Apple became the first publicly traded U.S. company to be valued at over $1 trillion in August 2018, then at $2 trillion in August 2020, and at $3 trillion in January 2022. As of April 2023, it was valued at around $2.6 trillion. The company receives criticism regarding the labor practices of its contractors, its environmental practices, and its business ethics, including anti-competitive practices and materials sourcing. Nevertheless, the company has a large following and enjoys a high level of brand loyalty. It has also been consistently ranked as one of the world’s most valuable brands.
Reason Behind Issuing Bonds
The first thing to understand is that Apple is sitting on a mountain of cash. And I’m not talking about a little hill or even a big hill. We’re talking about a Mount Everest-sized pile of cash. At last count, Apple’s cash hoard was over $200 billion. That’s a lot of zeros. But here’s the thing, having all that cash on hand isn’t necessarily a good thing.
You see, cash doesn’t earn a lot of interest these days. And with interest rates so low, Apple’s cash isn’t earning as much as it could be. By tapping into the bond market, it can borrow money at a low-interest rate and use that money to invest in their business or pay out dividends to shareholders.
Another reason why Apple might be turning to the bond market is that they’re looking to fund their stock buyback program. In case you’re not familiar, a stock buyback is when a company buys back its own stock from the market. By reducing the number of outstanding shares, a stock buyback can boost the value of the remaining shares. And with Apple’s stock price soaring, it’s no wonder they’re looking to buy back some of their own stock.
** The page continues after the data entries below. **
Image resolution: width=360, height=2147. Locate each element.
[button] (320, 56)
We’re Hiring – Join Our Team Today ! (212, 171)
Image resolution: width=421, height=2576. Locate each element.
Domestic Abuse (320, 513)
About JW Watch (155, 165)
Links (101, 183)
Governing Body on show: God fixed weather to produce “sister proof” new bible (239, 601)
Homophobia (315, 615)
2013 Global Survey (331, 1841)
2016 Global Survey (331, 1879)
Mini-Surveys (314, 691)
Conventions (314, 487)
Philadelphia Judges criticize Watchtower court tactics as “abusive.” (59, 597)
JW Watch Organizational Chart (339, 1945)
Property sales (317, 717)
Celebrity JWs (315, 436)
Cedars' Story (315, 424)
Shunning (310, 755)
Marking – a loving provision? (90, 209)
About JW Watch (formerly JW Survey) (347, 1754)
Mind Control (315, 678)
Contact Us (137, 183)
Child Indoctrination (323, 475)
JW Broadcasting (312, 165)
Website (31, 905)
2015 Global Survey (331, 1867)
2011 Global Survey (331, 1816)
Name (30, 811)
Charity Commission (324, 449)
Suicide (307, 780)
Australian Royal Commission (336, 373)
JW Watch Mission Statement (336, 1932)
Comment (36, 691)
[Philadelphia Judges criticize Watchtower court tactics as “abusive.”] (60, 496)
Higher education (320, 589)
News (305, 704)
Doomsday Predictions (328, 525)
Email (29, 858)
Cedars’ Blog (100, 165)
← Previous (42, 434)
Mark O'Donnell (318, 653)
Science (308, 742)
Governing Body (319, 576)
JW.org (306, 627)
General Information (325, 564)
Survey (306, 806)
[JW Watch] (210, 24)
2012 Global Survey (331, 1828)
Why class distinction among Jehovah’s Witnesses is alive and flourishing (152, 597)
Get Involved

But why go to the bond market instead of just using their cash reserves? Well, buying back stock can be expensive. And Apple’s cash reserves are better suited for other purposes, like investing in new technologies or acquiring other companies. By issuing bonds, it can raise the cash they need for their stock buyback program without depleting their cash reserves.
So, what can we take away from all this? Well, for one, it’s clear that Apple is always looking for ways to put their cash to work. And with interest rates so low, it makes sense for them to turn to the bond market. But at the end of the day, It’s financial moves are all about staying ahead of the game and maintaining their position as one of the most valuable companies in the world. And hey, if they can make a few bucks along the way, all the better!
What’s Going On?
According to a new regulatory filing, Apple has filed for a five-part notes offering. The size of the offering was not disclosed in the prospectus supplement. The notes are split into five different categories by due date: 2026, 2028, 2030, 2033 and 2053. Apple said it intends to use the net proceeds for general corporate purposes, which includes repurchases of its common stock, payment of dividends, working capital, capital expenditures, acquisitions and repayment of debt.
Last week, Apple reported better-than-expected second quarter results. Several analysts raised price targets on the stock following the print. Apple shares traded up from around $165 to $173 toward the end of last week. The stock is currently hovering within striking distance of its 52-week high.